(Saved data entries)

- - - - - - -

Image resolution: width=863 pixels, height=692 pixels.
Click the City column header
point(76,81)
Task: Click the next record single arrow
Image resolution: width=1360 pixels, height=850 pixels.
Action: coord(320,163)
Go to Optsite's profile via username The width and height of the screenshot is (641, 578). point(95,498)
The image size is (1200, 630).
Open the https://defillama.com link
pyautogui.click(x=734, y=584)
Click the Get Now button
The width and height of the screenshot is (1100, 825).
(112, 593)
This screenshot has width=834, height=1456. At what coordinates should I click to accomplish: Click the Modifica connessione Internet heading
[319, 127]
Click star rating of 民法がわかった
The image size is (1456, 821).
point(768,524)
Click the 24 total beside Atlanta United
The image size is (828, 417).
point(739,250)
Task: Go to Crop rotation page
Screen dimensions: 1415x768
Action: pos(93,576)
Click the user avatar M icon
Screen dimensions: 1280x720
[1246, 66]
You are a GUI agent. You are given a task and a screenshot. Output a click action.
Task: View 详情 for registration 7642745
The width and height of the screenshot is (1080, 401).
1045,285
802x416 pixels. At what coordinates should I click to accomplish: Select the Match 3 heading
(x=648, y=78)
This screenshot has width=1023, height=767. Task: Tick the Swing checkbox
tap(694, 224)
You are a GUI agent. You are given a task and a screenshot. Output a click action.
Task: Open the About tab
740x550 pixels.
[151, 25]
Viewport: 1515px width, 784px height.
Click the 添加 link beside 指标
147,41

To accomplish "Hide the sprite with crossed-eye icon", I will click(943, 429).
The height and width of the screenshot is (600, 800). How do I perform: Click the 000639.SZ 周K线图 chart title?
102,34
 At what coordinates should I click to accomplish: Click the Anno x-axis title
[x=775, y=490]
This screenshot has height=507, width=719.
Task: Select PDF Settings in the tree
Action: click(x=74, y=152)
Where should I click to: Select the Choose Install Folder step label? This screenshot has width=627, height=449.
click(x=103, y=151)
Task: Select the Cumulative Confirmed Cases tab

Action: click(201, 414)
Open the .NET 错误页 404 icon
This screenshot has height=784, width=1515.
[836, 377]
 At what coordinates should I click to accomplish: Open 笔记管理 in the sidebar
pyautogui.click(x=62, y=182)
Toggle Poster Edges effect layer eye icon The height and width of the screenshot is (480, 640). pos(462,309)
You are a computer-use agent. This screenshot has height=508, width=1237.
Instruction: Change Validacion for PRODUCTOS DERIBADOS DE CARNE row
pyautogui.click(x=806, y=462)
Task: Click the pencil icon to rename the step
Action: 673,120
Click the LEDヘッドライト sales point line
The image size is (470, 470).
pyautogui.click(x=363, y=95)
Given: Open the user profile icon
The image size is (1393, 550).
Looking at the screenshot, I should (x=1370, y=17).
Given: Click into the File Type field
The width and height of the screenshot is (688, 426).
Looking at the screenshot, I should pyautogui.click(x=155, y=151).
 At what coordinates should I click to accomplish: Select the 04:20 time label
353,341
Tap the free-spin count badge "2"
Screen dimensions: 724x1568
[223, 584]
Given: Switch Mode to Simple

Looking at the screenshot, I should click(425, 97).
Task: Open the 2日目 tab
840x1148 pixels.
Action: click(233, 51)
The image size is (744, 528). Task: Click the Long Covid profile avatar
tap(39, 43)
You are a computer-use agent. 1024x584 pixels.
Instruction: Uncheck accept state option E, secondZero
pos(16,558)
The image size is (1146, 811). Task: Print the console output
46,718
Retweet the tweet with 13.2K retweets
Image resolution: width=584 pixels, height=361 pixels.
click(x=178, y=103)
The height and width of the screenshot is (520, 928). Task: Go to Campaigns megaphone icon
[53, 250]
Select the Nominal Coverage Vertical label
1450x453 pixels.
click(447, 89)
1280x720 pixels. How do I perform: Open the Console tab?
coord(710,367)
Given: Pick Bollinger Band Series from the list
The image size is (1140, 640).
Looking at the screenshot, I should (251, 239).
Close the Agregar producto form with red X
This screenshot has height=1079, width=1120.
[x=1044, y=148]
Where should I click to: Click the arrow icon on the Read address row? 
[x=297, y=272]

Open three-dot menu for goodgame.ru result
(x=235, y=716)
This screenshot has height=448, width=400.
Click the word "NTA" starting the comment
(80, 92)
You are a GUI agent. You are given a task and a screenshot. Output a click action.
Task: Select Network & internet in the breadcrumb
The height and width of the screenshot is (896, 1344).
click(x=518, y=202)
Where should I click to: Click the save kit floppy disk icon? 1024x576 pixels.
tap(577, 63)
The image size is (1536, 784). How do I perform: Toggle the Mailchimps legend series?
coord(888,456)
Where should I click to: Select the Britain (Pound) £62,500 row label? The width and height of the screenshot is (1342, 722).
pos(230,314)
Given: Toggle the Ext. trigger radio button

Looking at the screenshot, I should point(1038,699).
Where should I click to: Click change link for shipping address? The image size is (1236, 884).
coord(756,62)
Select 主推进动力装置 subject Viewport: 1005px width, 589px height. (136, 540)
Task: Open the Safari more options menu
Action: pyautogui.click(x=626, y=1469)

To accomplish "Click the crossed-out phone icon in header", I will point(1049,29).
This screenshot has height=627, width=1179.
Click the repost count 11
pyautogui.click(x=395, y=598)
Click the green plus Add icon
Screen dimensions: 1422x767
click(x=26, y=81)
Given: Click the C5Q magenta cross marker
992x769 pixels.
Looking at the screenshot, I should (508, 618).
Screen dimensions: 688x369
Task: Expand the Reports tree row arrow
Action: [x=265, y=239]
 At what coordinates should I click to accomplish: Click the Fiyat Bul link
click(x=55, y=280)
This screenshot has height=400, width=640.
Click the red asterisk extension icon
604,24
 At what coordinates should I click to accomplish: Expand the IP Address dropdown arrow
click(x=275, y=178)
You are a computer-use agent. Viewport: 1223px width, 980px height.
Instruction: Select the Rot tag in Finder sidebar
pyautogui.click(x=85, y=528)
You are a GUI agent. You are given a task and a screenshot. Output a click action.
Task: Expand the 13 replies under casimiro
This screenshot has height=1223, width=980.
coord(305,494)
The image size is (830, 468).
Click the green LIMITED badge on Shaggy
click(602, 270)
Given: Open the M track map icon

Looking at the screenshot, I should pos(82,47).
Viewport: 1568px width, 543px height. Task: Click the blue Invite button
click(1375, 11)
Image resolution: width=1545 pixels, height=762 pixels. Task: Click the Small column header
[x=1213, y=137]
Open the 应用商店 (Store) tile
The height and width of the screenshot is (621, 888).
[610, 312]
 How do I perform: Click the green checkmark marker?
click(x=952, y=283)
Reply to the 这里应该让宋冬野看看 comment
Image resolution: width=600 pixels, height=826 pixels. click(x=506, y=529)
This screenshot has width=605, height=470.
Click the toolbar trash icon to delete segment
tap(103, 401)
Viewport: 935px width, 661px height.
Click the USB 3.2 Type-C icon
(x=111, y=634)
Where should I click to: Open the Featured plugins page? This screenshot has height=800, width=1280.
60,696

- - - - - - -

Try it
Produce a verbatim copy of each record above.

Answer space
Image resolution: width=863 pixels, height=692 pixels.
Click the City column header
point(76,81)
Task: Click the next record single arrow
Image resolution: width=1360 pixels, height=850 pixels.
Action: coord(320,163)
Go to Optsite's profile via username The width and height of the screenshot is (641, 578). point(95,498)
The image size is (1200, 630).
Open the https://defillama.com link
pyautogui.click(x=734, y=584)
Click the Get Now button
The width and height of the screenshot is (1100, 825).
(112, 593)
This screenshot has width=834, height=1456. At what coordinates should I click to accomplish: Click the Modifica connessione Internet heading
[319, 127]
Click star rating of 民法がわかった
The image size is (1456, 821).
point(768,524)
Click the 24 total beside Atlanta United
The image size is (828, 417).
point(739,250)
Task: Go to Crop rotation page
Screen dimensions: 1415x768
Action: pos(93,576)
Click the user avatar M icon
Screen dimensions: 1280x720
[1246, 66]
You are a GUI agent. You are given a task and a screenshot. Output a click action.
Task: View 详情 for registration 7642745
The width and height of the screenshot is (1080, 401).
1045,285
802x416 pixels. At what coordinates should I click to accomplish: Select the Match 3 heading
(x=648, y=78)
This screenshot has width=1023, height=767. Task: Tick the Swing checkbox
tap(694, 224)
You are a GUI agent. You are given a task and a screenshot. Output a click action.
Task: Open the About tab
740x550 pixels.
[151, 25]
Viewport: 1515px width, 784px height.
Click the 添加 link beside 指标
147,41

To accomplish "Hide the sprite with crossed-eye icon", I will click(943, 429).
The height and width of the screenshot is (600, 800). How do I perform: Click the 000639.SZ 周K线图 chart title?
102,34
 At what coordinates should I click to accomplish: Click the Anno x-axis title
[x=775, y=490]
This screenshot has height=507, width=719.
Task: Select PDF Settings in the tree
Action: click(x=74, y=152)
Where should I click to: Select the Choose Install Folder step label? This screenshot has width=627, height=449.
click(x=103, y=151)
Task: Select the Cumulative Confirmed Cases tab

Action: click(201, 414)
Open the .NET 错误页 404 icon
This screenshot has height=784, width=1515.
[836, 377]
 At what coordinates should I click to accomplish: Open 笔记管理 in the sidebar
pyautogui.click(x=62, y=182)
Toggle Poster Edges effect layer eye icon The height and width of the screenshot is (480, 640). pos(462,309)
You are a computer-use agent. This screenshot has height=508, width=1237.
Instruction: Change Validacion for PRODUCTOS DERIBADOS DE CARNE row
pyautogui.click(x=806, y=462)
Task: Click the pencil icon to rename the step
Action: 673,120
Click the LEDヘッドライト sales point line
The image size is (470, 470).
pyautogui.click(x=363, y=95)
Given: Open the user profile icon
The image size is (1393, 550).
Looking at the screenshot, I should (x=1370, y=17).
Given: Click into the File Type field
The width and height of the screenshot is (688, 426).
Looking at the screenshot, I should pyautogui.click(x=155, y=151).
 At what coordinates should I click to accomplish: Select the 04:20 time label
353,341
Tap the free-spin count badge "2"
Screen dimensions: 724x1568
[223, 584]
Given: Switch Mode to Simple

Looking at the screenshot, I should click(425, 97).
Task: Open the 2日目 tab
840x1148 pixels.
Action: click(233, 51)
The image size is (744, 528). Task: Click the Long Covid profile avatar
tap(39, 43)
You are a computer-use agent. 1024x584 pixels.
Instruction: Uncheck accept state option E, secondZero
pos(16,558)
The image size is (1146, 811). Task: Print the console output
46,718
Retweet the tweet with 13.2K retweets
Image resolution: width=584 pixels, height=361 pixels.
click(x=178, y=103)
The height and width of the screenshot is (520, 928). Task: Go to Campaigns megaphone icon
[53, 250]
Select the Nominal Coverage Vertical label
1450x453 pixels.
click(447, 89)
1280x720 pixels. How do I perform: Open the Console tab?
coord(710,367)
Given: Pick Bollinger Band Series from the list
The image size is (1140, 640).
Looking at the screenshot, I should (251, 239).
Close the Agregar producto form with red X
This screenshot has height=1079, width=1120.
[x=1044, y=148]
Where should I click to: Click the arrow icon on the Read address row? 
[x=297, y=272]

Open three-dot menu for goodgame.ru result
(x=235, y=716)
This screenshot has height=448, width=400.
Click the word "NTA" starting the comment
(80, 92)
You are a GUI agent. You are given a task and a screenshot. Output a click action.
Task: Select Network & internet in the breadcrumb
The height and width of the screenshot is (896, 1344).
click(x=518, y=202)
Where should I click to: Click the save kit floppy disk icon? 1024x576 pixels.
tap(577, 63)
The image size is (1536, 784). How do I perform: Toggle the Mailchimps legend series?
coord(888,456)
Where should I click to: Select the Britain (Pound) £62,500 row label? The width and height of the screenshot is (1342, 722).
pos(230,314)
Given: Toggle the Ext. trigger radio button

Looking at the screenshot, I should point(1038,699).
Where should I click to: Click change link for shipping address? The image size is (1236, 884).
coord(756,62)
Select 主推进动力装置 subject Viewport: 1005px width, 589px height. (136, 540)
Task: Open the Safari more options menu
Action: pyautogui.click(x=626, y=1469)

To accomplish "Click the crossed-out phone icon in header", I will point(1049,29).
This screenshot has height=627, width=1179.
Click the repost count 11
pyautogui.click(x=395, y=598)
Click the green plus Add icon
Screen dimensions: 1422x767
click(x=26, y=81)
Given: Click the C5Q magenta cross marker
992x769 pixels.
Looking at the screenshot, I should (508, 618).
Screen dimensions: 688x369
Task: Expand the Reports tree row arrow
Action: [x=265, y=239]
 At what coordinates should I click to accomplish: Click the Fiyat Bul link
click(x=55, y=280)
This screenshot has height=400, width=640.
Click the red asterisk extension icon
604,24
 At what coordinates should I click to accomplish: Expand the IP Address dropdown arrow
click(x=275, y=178)
You are a computer-use agent. Viewport: 1223px width, 980px height.
Instruction: Select the Rot tag in Finder sidebar
pyautogui.click(x=85, y=528)
You are a GUI agent. You are given a task and a screenshot. Output a click action.
Task: Expand the 13 replies under casimiro
This screenshot has height=1223, width=980.
coord(305,494)
The image size is (830, 468).
Click the green LIMITED badge on Shaggy
click(602, 270)
Given: Open the M track map icon

Looking at the screenshot, I should pos(82,47).
Viewport: 1568px width, 543px height. Task: Click the blue Invite button
click(1375, 11)
Image resolution: width=1545 pixels, height=762 pixels. Task: Click the Small column header
[x=1213, y=137]
Open the 应用商店 (Store) tile
The height and width of the screenshot is (621, 888).
[610, 312]
 How do I perform: Click the green checkmark marker?
click(x=952, y=283)
Reply to the 这里应该让宋冬野看看 comment
Image resolution: width=600 pixels, height=826 pixels. click(x=506, y=529)
This screenshot has width=605, height=470.
Click the toolbar trash icon to delete segment
tap(103, 401)
Viewport: 935px width, 661px height.
Click the USB 3.2 Type-C icon
(x=111, y=634)
Where should I click to: Open the Featured plugins page? This screenshot has height=800, width=1280.
60,696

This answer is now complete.